What I’m seeing is I apply into a black hole. I’m being told to reach out to people who never get back to me. I’m seeing “desperate” companies take a lot of time to think about it. I’m seeing people get to the final round of interviews, and suddenly be disqualified for something that, according to the company, should have disqualified them when they first spoke to the recruiter. (Seriously, a friend went to a final interview after getting extremely good feedback from his internal recruiter on every prior step in what I think was a four-part interview, only be told that the company was looking for entirely different skills for the role. Think interviewing in French and then being told the job requires Japanese. You’d think they’d have figured that out much sooner in the process.)

Companies that are managing to hire effectively are changing their processes.

I recently was hiring for a position and it was a fast job market for the best candidates— we had 2 turned down offers (one person had 4 competing offers)! We realized our typical process was too slow (it took approximately 3 weeks). We knew we had to be faster—the third time through, we had an offer in their hands within 9 days of their application, and it was accepted. We also increased the salary nearly $20,000 from the first posting to the third posting, because the market was showing us that the candidates we wanted could command more money! (We discussed keeping the same salary but making the role more entry level, but decided to increase salary instead).

Some employers seem to be doing everything they can, but are still running up against the realities of the job market.

My company is in the software sector and finding experienced developers, programmers, and implementation folks in our specific, very competitive, ecosystem is REALLY hard. We’re fully remote (with fully supported IT), pay competitively (really), pay at least 80% of medical insurance premiums and have other really nice benefits, have amazing work-life balance, require folks to take their vacations and a very supportive, transparent, employee-centric culture. … We’ve had folks accept our offer, then renege two to four days later. We’ve had someone start working and after two weeks, quit because they accepted another offer. Our specific job market has always been competitive, it’s now insanely competitive.

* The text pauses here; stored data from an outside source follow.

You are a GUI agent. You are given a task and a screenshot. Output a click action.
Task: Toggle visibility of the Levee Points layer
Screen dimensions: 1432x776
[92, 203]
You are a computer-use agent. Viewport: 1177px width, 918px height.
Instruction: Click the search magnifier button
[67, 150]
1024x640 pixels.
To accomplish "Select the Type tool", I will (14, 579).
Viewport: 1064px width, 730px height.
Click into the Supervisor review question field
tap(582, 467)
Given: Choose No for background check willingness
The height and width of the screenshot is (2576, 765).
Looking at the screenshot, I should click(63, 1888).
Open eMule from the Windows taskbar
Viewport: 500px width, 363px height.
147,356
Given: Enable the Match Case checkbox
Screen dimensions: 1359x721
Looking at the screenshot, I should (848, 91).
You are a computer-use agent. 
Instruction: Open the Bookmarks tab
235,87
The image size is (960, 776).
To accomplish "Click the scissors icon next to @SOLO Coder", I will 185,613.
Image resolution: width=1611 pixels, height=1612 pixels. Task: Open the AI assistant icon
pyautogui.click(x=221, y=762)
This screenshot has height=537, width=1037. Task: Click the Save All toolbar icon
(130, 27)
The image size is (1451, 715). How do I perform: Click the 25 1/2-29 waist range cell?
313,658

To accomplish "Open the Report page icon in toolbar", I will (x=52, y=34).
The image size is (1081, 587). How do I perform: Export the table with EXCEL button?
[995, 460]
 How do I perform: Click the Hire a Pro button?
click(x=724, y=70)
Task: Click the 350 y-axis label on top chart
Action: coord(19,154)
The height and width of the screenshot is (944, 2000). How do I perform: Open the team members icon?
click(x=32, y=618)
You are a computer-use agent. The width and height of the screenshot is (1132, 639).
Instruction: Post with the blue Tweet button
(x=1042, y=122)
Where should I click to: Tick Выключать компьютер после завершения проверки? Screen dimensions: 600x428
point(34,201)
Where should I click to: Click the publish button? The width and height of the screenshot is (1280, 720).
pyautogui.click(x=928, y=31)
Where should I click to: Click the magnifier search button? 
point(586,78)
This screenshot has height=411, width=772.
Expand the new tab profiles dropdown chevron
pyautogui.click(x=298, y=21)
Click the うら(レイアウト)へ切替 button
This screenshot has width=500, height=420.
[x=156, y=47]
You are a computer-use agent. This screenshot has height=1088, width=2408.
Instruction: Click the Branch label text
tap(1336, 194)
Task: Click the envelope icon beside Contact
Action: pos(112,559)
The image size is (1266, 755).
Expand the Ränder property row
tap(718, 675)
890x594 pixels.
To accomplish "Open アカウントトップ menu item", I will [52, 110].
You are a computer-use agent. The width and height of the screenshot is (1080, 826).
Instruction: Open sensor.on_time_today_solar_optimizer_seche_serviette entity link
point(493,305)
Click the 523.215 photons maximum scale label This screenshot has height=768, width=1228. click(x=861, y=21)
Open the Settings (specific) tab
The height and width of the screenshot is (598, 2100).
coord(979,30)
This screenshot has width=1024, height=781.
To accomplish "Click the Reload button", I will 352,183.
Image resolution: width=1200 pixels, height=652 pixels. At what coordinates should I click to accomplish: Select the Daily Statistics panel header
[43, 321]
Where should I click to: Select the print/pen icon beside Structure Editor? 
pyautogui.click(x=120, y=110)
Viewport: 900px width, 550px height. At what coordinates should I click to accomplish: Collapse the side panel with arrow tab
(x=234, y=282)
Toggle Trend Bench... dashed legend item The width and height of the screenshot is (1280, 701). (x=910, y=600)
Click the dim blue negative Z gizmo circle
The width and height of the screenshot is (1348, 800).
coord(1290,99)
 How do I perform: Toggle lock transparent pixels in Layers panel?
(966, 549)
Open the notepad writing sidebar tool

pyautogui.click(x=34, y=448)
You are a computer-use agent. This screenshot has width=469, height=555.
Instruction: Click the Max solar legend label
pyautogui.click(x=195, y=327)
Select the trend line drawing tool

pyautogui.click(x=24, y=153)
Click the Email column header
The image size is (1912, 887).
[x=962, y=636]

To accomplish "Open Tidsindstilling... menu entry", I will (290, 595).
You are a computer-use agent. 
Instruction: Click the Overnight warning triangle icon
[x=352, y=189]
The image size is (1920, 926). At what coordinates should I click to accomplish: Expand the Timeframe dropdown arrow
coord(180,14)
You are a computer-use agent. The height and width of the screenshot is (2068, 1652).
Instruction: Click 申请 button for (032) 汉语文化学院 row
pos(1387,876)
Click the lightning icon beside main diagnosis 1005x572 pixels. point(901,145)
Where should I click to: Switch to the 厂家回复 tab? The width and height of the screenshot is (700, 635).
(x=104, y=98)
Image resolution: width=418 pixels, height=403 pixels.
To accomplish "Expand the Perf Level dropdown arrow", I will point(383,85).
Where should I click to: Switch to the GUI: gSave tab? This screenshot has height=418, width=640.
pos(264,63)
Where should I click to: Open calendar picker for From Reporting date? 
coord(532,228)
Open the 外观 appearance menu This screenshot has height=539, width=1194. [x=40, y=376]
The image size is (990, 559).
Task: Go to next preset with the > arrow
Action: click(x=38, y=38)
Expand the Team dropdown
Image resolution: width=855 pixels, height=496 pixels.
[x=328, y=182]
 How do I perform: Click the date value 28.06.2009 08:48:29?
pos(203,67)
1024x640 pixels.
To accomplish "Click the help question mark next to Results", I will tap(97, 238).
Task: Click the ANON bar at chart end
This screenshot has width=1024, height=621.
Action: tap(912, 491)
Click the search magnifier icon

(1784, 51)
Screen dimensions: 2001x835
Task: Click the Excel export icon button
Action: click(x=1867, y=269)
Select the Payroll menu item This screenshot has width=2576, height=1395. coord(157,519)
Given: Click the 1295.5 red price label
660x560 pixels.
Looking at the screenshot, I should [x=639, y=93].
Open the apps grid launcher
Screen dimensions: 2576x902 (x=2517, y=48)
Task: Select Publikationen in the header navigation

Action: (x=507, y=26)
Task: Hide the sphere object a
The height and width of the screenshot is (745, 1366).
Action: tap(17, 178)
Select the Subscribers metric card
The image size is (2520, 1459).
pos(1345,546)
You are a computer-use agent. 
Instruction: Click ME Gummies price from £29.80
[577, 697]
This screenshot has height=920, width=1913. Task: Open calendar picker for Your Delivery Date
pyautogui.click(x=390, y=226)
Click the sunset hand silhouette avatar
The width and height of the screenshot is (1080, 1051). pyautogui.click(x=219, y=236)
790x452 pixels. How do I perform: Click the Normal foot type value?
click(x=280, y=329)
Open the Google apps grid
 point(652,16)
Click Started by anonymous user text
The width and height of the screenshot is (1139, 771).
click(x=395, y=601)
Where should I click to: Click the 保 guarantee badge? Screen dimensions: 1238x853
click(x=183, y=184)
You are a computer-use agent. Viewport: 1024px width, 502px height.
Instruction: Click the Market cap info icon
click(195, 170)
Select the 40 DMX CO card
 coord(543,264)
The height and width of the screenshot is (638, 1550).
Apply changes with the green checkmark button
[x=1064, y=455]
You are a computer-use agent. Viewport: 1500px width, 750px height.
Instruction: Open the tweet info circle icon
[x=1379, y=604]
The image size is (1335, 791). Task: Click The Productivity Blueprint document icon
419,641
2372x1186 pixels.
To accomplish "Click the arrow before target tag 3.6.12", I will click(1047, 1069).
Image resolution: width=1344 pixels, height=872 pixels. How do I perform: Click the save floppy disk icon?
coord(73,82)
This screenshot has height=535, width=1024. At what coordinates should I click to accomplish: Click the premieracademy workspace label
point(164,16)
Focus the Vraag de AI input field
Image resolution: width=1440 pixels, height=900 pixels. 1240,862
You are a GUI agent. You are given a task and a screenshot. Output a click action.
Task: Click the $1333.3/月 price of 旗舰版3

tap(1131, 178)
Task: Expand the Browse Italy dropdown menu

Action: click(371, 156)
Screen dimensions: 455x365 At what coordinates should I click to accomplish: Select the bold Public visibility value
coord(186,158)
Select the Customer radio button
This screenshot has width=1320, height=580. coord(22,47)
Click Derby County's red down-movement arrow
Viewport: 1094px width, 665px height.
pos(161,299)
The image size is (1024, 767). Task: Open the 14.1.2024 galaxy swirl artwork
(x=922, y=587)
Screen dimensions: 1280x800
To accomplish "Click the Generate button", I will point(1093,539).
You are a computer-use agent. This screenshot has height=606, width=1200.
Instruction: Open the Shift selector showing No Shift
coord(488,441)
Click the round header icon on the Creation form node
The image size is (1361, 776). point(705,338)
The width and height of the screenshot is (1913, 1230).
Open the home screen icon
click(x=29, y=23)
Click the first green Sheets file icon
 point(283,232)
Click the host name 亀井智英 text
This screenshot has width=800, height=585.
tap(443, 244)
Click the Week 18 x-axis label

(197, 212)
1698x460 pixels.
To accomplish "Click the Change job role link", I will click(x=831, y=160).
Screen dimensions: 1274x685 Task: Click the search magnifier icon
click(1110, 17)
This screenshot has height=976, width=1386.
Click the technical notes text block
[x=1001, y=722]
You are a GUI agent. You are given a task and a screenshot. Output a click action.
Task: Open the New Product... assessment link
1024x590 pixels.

Too many companies have become used to not having to pay competitive wages, offer attractive benefits or treat people well. Some of them are finding it easier to complain about the labor market than they are to figure out how to make themselves a place that people will want to work in.

It's unclear how long this moment will last and whether it will be long enough for more companies to be forced to alter their mindsets, but the more accustomed we get to these changes, the better off workers will be.